I haven’t seen any polling on it, but based on fundraising and the mood of the electorate I would say it’s favored to pass.

Blomstervaenget's avatar

Unfortunately, in my area in Northern Virginia the outreach through media, mailing, and yard signs overwhelmingly favors the No side. Not sure if the Yes side takes Northern Virginia for granted.

dragonfire5004's avatar

I believe they’re asking about the HD98 special election in a Trump +15 district, not the ballot amendment.

Haggy's avatar

I wonder if a separate post is coming later today

Zack from the SFV's avatar

I believe they said the preview was coming in a few hours. Should be interesting.

Have faith in our babka overlords!

Jay's avatar

New Missouri poll:

Amendment 3, which would ban abortion, leads 47-40. This is likely because of the "ballot candy" language to ban "transgender minors from receiving puberty blockers, cross-sex hormones or gender transition surgeries," which is already illegal in Missouri.

Voters oppose the new gerrymander 41-44.

Voters support sales tax over income tax 52-29. Missouri republicans want to ask voters in the fall to eliminate income tax and replace it with a sales tax hike on whatever Missouri politicians decide to tax. When asked about specific types of sales taxes, however, voters disapproved. They oppose a tax on home sales 34-53, a tax on car repair services 29-60, streaming services 43-44, and gas and diesel 34-55.

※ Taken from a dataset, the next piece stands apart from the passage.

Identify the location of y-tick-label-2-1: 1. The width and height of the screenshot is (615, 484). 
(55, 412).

https://www.slu.edu/research/research-institute/big-ideas/slu-poll/previous-poll-results/february-2026-results.php

MPC's avatar

Can anyone explain why Abbott is campaigning against Talarico instead of attacking the actual candidate he's facing in the governor's race?

Because if Talarico wins, he's likely bringing Hinojosa over the line with him too.

Julius Zinn's avatar

Abbott thinks he's in a stronger position than Cornyn or Paxton, I guess

MPC's avatar

It's idiotic, that's what it is.

dragonfire5004's avatar

Democrats recruited more candidates to run in Iowa than Republicans did.

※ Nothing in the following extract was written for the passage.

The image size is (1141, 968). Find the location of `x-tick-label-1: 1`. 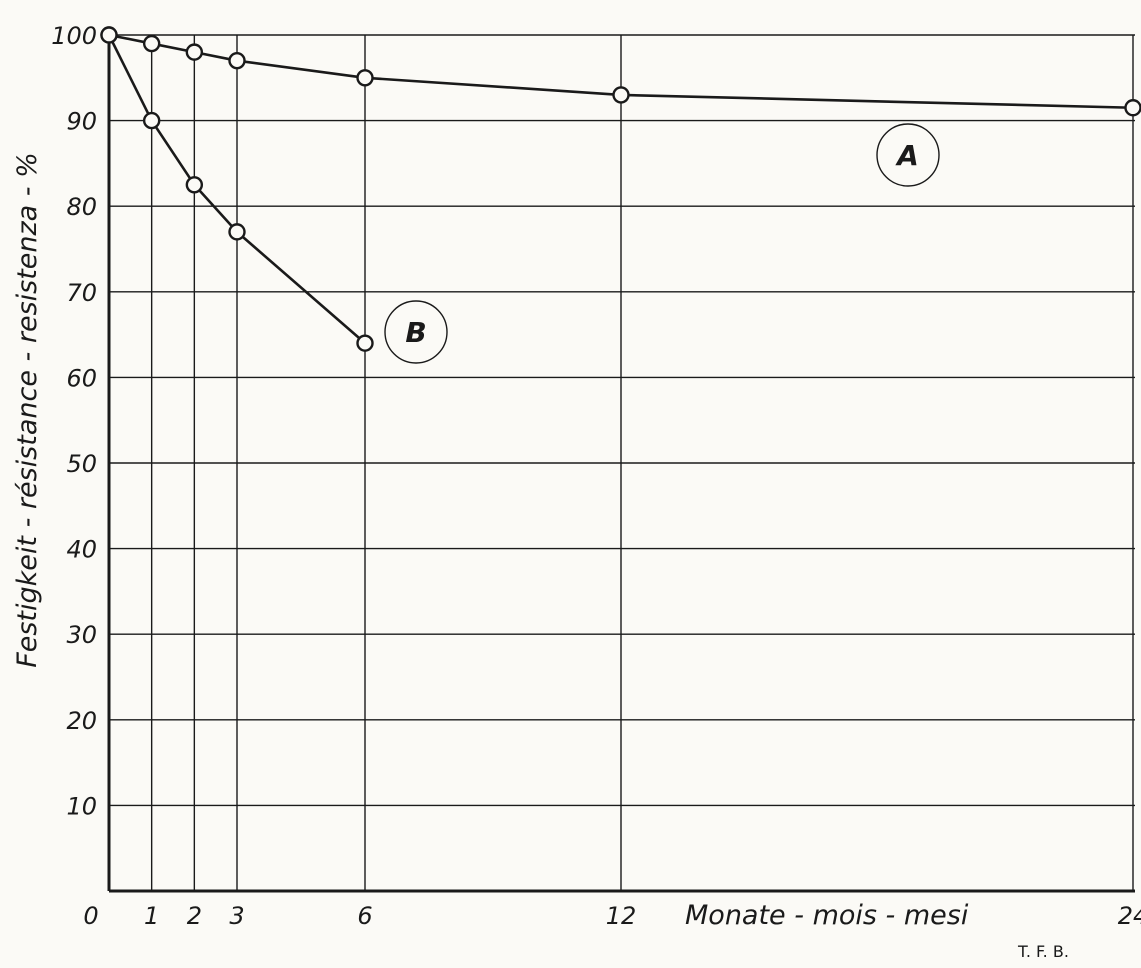

x-tick-label-1: 1 is located at coordinates (152, 916).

https://x.com/Taniel/status/2033677455752384685

Iowa's deadline passed. Both parties have candidates in all congressional races, & all statewide races.

—For state House:

Dem candidates in 84 of 100 races

GOP candidates in 76 of 100 races

—For state Senate:

Dem candidates in 20 of 25 races

GOP candidates in 19 of 25 races

MPC's avatar

I did watch Joe Trippi talk on a podcast with Laura Belin about the Iowa races and how Congressional districts 1 and 3 could flip. Belin seemed less bullish about the open Senate seat flipping though.